– Да-а, – говорит Гриша.
– Да, – говорю я. – Не прочитал бы сам в архивных документах, подумал бы, что анекдот… Может, и наши, елисейские.
– Да-а, наши могут… ну, могли ли. А потом помню:
Солнце на закате – большое, красное. Ельник под ним – тёмный. Снег ниже ельника – бордовый. Окна в домах – багряные.

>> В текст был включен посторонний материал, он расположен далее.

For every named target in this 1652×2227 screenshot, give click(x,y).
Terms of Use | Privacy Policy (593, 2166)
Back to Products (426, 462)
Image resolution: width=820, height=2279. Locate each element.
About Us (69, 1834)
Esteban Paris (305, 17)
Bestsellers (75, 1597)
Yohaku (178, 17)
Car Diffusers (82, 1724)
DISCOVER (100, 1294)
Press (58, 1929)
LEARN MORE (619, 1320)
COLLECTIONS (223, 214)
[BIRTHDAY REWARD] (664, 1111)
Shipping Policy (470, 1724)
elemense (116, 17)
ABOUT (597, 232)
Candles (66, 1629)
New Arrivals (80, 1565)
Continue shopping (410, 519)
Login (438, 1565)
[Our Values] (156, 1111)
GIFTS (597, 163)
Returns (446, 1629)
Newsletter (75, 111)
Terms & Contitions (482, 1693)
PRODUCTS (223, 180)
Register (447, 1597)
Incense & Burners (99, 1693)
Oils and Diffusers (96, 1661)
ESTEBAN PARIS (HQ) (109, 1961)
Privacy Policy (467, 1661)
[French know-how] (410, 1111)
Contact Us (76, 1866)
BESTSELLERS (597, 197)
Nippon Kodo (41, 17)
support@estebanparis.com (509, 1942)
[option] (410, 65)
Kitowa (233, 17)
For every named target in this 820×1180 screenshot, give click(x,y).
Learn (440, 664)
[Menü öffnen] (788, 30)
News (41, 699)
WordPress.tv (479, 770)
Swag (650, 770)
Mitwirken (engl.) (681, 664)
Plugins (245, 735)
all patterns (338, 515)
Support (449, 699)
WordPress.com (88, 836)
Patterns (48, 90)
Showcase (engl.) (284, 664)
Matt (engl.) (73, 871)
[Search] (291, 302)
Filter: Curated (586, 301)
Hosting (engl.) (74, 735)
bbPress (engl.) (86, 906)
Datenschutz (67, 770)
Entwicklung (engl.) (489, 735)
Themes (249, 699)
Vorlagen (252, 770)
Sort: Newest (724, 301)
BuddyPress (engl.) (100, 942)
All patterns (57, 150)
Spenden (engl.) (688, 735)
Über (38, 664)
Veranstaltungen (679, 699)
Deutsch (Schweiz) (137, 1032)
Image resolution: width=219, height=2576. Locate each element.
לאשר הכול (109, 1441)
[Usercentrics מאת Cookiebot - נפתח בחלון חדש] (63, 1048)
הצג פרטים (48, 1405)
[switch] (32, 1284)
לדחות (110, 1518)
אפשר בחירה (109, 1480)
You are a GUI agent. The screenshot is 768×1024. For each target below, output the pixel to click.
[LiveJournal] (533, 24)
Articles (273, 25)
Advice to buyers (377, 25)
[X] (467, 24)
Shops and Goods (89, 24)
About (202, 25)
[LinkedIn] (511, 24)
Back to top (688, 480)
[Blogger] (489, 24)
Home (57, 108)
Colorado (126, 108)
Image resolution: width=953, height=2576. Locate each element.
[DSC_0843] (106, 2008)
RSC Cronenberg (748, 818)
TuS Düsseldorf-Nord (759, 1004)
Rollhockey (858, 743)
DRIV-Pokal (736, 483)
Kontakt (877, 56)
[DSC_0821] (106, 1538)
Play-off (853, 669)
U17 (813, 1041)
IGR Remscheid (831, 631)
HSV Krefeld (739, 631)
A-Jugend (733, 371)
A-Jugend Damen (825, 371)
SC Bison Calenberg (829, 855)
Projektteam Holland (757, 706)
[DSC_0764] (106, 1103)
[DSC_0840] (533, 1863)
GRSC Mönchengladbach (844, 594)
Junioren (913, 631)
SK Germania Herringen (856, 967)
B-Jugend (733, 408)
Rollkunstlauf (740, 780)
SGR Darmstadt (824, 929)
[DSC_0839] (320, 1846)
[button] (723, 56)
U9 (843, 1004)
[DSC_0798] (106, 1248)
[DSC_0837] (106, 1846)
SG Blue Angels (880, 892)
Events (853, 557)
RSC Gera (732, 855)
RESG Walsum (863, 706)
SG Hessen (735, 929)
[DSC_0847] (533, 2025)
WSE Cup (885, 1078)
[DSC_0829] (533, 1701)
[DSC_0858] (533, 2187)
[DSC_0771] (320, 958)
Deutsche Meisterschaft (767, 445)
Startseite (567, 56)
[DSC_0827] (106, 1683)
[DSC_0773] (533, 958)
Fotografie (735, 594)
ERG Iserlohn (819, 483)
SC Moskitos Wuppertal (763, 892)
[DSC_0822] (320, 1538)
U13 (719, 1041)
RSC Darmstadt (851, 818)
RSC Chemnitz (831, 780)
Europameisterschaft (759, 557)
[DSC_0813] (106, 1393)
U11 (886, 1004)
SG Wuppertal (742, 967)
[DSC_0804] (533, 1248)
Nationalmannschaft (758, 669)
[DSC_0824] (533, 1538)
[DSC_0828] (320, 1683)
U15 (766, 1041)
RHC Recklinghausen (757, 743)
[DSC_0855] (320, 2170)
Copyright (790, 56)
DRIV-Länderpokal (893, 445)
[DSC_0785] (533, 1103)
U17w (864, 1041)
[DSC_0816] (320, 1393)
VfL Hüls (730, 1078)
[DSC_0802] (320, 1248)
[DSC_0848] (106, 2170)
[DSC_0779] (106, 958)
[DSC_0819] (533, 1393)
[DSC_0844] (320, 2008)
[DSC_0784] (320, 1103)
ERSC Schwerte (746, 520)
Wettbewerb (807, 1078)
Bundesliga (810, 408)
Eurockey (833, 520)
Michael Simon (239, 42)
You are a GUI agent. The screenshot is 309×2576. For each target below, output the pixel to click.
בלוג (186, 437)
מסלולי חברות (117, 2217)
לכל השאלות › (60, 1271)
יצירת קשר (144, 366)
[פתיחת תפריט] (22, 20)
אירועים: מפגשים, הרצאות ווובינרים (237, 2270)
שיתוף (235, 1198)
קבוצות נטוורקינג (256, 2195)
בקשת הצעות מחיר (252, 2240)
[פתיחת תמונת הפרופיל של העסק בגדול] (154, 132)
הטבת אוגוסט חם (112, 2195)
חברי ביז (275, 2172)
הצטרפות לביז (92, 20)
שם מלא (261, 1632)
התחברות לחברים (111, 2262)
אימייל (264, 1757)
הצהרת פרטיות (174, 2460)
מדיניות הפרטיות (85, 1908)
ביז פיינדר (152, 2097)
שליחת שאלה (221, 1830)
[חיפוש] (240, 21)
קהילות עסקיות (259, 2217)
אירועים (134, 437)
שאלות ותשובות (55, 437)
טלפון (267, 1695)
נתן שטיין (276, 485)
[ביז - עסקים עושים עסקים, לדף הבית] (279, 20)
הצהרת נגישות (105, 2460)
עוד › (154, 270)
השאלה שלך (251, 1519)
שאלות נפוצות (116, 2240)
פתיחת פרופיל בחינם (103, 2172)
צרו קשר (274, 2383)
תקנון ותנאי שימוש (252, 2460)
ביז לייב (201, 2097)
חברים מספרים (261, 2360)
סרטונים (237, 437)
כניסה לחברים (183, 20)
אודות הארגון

Идём мы с Гришей по Ялани, под ручки, как барышни. Мотает нас по дороге –
– И маладо-о-а-а канавода несут с разбитой галаво-ой!..
А потом я, помню, говорю:
– Пусть только сунутся, попробуют.
– И тех расколотили, – говорит Гриша, – и этим не спустим! – а кулаком грозит мне почему-то, подсунул мне его под самый нос. И: – Чем пахнет? – спрашивает.
– И тем дали, – говорю, от кулака не отворачиваясь, – и этим мозги вышибем. – И отвечаю: – Порохом!
– Не порохом, а смертью!.. Страшно?
– Страшно.
– То-то.
– Ну так.
А после стоим, помню, мы с Гришей на перекрёстке. Прощаемся – как навсегда. Пусть я простой, но Гриша с рюкзаком – и вовсе уж: как на позиции уходит – прямо хоть плачь – так его жалко.
– Может, ещё? – спрашивает. – На посошок.
– Не-ет, – отвечаю.
– Зря, – говорит Гриша.
– Зря, – говорю.
– Ну, дак и чё?
– Да нет… Лопата там…
– А мы костёр не затушили?
– Не помню?… Вроде затушили.
– А-а, снег кругом – пока не опасно.
– Пожарник, – говорю, – он и на пенсии пожарник.
– Не пожарник, – говорит Гриша, – а пожарный, – и говорит: – Бывших пожарных не бывает.
– Да, – говорю.
– Неда, а точно.
– И я об этом же.
– Ну, то-то.
Пообещав друг другу, что бы ни случилось в мире, утром встретиться, всё же простились. Пошли каждый в свою сторону, оборачиваясь несколько раз и сигналя рукой ещё друг другу: только до завтра, мол, никак не дольше.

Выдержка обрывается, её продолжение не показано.